Look through the lines below and extract each one that contains "will".

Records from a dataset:

----

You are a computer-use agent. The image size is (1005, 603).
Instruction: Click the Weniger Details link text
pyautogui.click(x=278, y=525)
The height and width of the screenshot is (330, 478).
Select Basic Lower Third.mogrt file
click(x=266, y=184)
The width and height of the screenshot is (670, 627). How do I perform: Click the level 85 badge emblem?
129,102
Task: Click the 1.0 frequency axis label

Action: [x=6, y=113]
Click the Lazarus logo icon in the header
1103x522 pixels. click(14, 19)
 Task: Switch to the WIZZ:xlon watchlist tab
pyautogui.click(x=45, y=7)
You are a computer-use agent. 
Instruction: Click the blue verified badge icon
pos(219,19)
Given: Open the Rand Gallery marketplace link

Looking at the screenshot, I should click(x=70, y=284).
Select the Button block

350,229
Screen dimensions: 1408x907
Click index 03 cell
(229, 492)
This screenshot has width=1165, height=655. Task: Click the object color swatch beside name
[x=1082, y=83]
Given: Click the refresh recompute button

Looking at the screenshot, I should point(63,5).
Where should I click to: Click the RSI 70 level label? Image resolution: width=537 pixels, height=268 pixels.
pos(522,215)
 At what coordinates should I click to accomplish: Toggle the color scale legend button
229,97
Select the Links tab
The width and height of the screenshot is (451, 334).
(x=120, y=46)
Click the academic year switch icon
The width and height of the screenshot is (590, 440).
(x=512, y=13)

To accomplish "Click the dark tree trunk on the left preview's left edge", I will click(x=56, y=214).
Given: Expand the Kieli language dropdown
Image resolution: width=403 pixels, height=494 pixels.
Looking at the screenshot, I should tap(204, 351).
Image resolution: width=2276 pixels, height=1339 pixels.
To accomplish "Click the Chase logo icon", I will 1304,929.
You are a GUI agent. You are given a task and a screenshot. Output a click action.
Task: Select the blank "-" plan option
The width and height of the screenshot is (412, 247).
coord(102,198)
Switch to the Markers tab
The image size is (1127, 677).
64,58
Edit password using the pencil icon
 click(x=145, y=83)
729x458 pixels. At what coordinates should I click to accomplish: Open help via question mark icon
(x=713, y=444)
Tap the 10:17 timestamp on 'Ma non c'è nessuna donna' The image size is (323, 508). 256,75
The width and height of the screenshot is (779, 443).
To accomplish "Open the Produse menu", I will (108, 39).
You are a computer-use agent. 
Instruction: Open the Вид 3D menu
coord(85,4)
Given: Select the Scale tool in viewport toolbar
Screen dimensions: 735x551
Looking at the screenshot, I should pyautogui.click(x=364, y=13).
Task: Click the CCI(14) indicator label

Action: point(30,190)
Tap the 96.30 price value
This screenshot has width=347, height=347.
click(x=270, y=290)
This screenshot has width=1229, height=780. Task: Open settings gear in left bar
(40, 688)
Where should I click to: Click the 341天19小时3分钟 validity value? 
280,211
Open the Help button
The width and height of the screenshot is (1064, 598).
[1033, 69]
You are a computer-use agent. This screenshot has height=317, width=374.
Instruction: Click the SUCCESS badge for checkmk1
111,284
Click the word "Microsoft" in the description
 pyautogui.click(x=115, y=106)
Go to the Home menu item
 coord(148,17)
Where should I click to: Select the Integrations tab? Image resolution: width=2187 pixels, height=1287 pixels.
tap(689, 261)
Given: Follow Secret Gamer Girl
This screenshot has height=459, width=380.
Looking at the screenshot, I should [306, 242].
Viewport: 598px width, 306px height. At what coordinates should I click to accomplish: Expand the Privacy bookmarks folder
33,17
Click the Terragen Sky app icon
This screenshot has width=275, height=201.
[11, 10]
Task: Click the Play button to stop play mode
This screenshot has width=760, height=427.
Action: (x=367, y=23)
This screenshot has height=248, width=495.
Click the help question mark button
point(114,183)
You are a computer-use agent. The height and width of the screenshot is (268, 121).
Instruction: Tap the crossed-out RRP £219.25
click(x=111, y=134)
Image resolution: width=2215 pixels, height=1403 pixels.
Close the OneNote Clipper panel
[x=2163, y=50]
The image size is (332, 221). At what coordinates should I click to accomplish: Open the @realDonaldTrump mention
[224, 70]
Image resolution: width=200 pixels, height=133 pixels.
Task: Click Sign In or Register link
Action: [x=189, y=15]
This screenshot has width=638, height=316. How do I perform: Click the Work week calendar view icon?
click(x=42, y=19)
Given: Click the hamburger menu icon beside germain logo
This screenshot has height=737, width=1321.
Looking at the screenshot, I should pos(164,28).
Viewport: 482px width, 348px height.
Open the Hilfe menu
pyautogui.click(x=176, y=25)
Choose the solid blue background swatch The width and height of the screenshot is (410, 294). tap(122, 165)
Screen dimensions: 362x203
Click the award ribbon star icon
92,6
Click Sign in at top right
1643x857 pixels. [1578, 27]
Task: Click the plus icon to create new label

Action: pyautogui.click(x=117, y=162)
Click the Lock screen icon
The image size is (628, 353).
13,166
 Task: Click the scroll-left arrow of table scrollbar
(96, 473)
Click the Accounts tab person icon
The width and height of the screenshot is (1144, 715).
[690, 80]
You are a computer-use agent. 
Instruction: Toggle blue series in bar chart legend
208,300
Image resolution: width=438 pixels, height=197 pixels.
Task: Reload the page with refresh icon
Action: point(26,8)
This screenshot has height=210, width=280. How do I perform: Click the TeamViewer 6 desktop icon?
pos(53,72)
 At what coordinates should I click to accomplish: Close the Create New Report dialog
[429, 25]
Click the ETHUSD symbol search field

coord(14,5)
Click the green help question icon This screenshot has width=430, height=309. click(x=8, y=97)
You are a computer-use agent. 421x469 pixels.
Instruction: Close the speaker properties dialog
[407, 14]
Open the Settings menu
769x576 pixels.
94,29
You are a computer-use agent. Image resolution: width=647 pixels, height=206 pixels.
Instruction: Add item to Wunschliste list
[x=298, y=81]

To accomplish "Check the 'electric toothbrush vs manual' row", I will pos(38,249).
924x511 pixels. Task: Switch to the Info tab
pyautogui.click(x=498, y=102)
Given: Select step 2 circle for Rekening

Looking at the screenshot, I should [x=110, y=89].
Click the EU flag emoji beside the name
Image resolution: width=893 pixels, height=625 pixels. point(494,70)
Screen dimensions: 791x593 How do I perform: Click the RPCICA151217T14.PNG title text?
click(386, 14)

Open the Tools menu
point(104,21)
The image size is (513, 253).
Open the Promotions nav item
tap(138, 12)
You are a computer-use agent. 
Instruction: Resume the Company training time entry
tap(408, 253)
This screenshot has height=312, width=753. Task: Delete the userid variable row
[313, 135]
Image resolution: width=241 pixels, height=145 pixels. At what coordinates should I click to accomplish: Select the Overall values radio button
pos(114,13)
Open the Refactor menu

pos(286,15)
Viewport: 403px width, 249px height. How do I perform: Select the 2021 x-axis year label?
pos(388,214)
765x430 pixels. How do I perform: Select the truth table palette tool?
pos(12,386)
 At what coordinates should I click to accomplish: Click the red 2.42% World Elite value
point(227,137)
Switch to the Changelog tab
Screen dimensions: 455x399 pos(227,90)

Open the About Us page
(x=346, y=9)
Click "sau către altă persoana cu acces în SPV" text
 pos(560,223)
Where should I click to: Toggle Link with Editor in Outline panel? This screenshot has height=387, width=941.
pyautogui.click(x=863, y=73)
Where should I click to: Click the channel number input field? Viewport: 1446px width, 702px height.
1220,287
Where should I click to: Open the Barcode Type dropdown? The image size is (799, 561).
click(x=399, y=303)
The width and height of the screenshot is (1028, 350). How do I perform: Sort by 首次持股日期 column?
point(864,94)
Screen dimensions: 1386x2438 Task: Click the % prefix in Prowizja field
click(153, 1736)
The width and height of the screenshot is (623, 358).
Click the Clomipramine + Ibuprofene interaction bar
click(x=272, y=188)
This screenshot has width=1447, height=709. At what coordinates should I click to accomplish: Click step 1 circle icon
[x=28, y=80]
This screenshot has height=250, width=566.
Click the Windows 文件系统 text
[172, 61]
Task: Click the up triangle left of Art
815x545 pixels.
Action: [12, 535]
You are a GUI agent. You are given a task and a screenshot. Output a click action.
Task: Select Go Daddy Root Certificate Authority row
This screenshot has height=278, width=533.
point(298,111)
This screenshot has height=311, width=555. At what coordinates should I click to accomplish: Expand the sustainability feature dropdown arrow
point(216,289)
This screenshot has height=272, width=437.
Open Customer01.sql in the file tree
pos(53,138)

----

• [ANSWER TO THIS PROBLEM]:
To accomplish "Click the dark tree trunk on the left preview's left edge", I will click(x=56, y=214).
To accomplish "Click the Chase logo icon", I will 1304,929.
To accomplish "Open the Produse menu", I will (108, 39).
To accomplish "Check the 'electric toothbrush vs manual' row", I will pos(38,249).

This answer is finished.